Die drei Kenntnisbereiche (KB 1–3)
KB 1 – Verbesserung des rationellen Fahrverhaltens
Fahren auf Grundlage der Sicherheitsregeln: Kenntnis der Fahrzeugtechnik, kraftstoffsparendes und vorausschauendes Fahren, Ladungssicherung.
KB 2 – Anwendung der Vorschriften
Rechtliche Rahmenbedingungen des Güter- und Personenverkehrs: Sozialvorschriften, Lenk- und Ruhezeiten, gesetzliche Vorgaben.
KB 3 – Gesundheit, Verkehrs- und Umweltsicherheit, Service, Logistik
Gesundheitsvorsorge, Notfallsituationen, Risikovermeidung, wirtschaftlicher Betrieb und Servicequalität.
Die Anrechnungsregeln nach §4 Abs. 1
- Aus jedem der drei Kenntnisbereiche (KB 1, KB 2, KB 3) muss im 5-Jahres-Zyklus mindestens ein Unterkenntnisbereich behandelt werden.
- Ein Unterkenntnisbereich darf nur einmal wiederholt werden – also höchstens zweimal im Zyklus angerechnet werden.
- Spezielle Maßnahmen (z. B. zu Gefahrgut oder Tiertransport) werden nur einmal auf die Weiterbildung angerechnet.
Praktisch heißt das: Fünfmal dasselbe Modul zu besuchen reicht nicht aus. Die 35 Unterrichtseinheiten müssen inhaltlich so verteilt sein, dass alle drei Kenntnisbereiche abgedeckt sind und kein Unterkenntnisbereich zu oft wiederholt wird.
Häufige Fehler bei der Planung
- Ein Kenntnisbereich wird komplett vergessen – die Weiterbildung ist dann unvollständig.
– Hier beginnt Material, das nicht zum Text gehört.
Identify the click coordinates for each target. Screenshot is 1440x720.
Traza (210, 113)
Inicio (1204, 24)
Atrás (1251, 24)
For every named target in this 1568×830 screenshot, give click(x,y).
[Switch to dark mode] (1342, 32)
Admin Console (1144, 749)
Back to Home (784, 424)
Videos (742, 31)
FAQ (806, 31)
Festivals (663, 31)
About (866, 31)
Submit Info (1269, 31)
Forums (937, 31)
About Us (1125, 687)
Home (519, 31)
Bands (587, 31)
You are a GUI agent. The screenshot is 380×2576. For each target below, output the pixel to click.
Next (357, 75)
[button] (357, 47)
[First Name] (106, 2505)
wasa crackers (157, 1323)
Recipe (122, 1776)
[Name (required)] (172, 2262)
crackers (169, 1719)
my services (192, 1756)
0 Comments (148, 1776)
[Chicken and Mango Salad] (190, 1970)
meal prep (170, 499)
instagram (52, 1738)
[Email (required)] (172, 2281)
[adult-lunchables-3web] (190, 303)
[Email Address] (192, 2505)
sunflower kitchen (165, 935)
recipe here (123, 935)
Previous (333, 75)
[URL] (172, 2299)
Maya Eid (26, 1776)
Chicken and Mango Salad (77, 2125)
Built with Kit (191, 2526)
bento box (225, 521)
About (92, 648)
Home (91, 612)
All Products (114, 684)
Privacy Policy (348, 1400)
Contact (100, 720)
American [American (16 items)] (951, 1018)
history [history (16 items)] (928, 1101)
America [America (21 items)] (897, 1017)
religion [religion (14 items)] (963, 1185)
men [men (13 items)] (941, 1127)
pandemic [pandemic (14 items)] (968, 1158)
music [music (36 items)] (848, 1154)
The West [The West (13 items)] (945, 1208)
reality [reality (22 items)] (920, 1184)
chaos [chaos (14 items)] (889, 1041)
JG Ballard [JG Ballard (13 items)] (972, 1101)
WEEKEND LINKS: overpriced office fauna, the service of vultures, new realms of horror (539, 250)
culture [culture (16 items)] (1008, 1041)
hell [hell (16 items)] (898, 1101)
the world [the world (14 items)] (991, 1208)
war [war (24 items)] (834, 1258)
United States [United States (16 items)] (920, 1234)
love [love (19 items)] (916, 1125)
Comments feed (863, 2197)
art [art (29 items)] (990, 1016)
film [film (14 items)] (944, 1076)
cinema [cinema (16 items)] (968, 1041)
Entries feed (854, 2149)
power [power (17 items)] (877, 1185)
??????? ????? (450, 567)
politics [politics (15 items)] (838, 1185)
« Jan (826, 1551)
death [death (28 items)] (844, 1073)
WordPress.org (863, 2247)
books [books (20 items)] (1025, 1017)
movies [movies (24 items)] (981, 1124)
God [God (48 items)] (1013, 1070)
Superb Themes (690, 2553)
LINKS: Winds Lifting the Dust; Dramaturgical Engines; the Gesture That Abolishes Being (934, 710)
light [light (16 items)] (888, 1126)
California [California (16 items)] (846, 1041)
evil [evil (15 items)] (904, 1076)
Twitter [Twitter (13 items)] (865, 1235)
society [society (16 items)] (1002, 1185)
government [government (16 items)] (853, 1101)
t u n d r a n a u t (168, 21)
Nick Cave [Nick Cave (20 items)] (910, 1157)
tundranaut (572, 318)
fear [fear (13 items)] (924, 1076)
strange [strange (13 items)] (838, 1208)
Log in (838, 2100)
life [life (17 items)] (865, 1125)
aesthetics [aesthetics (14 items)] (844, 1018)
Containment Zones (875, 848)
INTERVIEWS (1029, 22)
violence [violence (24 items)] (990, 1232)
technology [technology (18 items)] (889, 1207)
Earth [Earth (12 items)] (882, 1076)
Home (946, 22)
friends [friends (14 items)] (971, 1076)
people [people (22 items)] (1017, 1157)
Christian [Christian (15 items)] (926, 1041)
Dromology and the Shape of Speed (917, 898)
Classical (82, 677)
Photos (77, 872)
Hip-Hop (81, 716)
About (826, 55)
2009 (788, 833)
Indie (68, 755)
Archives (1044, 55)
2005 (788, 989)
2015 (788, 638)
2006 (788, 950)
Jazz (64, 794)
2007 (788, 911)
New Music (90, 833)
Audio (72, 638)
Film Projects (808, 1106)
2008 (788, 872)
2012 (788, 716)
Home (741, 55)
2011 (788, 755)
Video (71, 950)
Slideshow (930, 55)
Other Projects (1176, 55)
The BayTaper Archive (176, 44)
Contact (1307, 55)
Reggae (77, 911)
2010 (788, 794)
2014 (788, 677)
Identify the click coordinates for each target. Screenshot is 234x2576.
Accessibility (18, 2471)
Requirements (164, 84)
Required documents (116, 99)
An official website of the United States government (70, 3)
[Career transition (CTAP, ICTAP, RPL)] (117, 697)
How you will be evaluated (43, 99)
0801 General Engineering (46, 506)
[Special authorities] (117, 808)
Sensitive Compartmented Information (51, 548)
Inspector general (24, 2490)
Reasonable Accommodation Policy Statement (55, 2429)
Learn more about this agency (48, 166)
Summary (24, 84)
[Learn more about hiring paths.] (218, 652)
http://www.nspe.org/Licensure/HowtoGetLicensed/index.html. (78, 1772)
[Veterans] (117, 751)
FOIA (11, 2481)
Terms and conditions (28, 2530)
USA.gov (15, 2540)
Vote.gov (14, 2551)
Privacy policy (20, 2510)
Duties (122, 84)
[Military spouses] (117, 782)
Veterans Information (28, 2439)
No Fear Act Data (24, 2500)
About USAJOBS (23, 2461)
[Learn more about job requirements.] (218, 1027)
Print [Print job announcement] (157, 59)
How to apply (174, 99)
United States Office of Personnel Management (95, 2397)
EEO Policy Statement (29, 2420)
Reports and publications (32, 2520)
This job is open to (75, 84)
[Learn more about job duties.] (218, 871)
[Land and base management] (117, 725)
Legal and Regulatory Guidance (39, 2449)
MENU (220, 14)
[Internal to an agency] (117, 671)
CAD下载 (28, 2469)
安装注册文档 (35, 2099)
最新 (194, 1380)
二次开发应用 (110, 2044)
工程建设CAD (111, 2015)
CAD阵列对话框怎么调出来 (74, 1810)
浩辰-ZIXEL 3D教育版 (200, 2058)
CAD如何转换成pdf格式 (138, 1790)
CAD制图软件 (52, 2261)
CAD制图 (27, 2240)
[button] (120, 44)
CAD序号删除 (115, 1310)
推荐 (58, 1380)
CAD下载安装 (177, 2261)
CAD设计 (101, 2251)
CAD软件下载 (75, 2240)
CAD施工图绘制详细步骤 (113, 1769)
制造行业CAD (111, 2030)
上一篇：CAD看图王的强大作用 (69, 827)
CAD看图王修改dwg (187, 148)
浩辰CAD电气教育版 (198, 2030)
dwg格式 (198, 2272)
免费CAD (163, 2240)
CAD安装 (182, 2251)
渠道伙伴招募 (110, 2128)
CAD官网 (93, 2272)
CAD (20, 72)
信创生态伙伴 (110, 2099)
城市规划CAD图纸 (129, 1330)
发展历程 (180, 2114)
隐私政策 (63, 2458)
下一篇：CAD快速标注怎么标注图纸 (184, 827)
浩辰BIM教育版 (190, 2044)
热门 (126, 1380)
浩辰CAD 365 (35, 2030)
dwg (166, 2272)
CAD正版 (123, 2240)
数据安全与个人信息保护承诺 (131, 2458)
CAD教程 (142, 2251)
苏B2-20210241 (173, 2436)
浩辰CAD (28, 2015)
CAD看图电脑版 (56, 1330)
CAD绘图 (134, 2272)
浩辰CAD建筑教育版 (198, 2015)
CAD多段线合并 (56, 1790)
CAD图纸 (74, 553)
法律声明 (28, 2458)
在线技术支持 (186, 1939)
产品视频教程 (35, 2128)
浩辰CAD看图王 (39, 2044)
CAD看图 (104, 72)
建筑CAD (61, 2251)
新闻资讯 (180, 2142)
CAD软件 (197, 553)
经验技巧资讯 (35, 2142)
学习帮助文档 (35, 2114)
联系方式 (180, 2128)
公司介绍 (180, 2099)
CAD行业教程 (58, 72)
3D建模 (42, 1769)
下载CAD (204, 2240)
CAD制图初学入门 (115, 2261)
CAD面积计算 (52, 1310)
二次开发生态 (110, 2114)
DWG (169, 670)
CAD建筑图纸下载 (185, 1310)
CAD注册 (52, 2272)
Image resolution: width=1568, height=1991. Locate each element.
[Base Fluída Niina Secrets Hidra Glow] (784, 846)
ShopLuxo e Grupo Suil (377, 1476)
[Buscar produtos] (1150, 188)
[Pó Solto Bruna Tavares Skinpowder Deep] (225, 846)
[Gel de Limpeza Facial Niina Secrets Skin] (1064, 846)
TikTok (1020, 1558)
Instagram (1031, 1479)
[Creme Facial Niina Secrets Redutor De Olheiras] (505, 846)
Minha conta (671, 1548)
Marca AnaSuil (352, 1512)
- Derselbe Unterkenntnisbereich wird mehr als zweimal geschult.
- Spezielle Maßnahmen werden mehrfach angerechnet, obwohl nur eine Anrechnung zulässig ist.
- Der Überblick über den 5-Jahres-Zyklus einzelner Fahrer geht verloren.
Wie CUB3SYS den Überblick behält
CUB3SYS verwaltet die Kenntnisbereiche jedes Kurses und behält den Weiterbildungsfortschritt jedes Fahrers im Blick: Welche Kenntnisbereiche sind abgedeckt, welche fehlen noch, und wann läuft der 5-Jahres-Zyklus ab. So lassen sich Lücken erkennen, bevor sie zum Problem werden – und die KBA-Sammeldatei für die BQR-Meldung entsteht direkt aus denselben Daten.
Häufige Fragen
Was sind die Kenntnisbereiche nach §4 BKrFQV?
Die BKF-Weiterbildung gliedert sich nach Anlage 1 BKrFQV in drei Kenntnisbereiche: KB 1 – Verbesserung des rationellen Fahrverhaltens auf Grundlage der Sicherheitsregeln, KB 2 – Anwendung der Vorschriften, KB 3 – Gesundheit, Verkehrs- und Umweltsicherheit, Service und Logistik.
Wie viele Unterrichtseinheiten umfasst die BKF-Weiterbildung?
Die Weiterbildung umfasst 35 Unterrichtseinheiten (UE) innerhalb von fünf Jahren, die in Blöcken von mindestens sieben Unterrichtseinheiten absolviert werden.
Müssen alle drei Kenntnisbereiche abgedeckt werden?
Ja. Aus jedem der drei Kenntnisbereiche (KB 1, KB 2 und KB 3) muss im 5-Jahres-Zyklus mindestens ein Unterkenntnisbereich behandelt werden. Ein Unterkenntnisbereich darf dabei nur einmal wiederholt werden.
Quellen: Berufskraftfahrer-Qualifikations-Verordnung (BKrFQV), insbesondere §4 und Anlage 1 – nachzulesen unter gesetze-im-internet.de. Dieser Beitrag dient der allgemeinen Information und ersetzt keine Rechtsberatung. Stand: Juni 2026.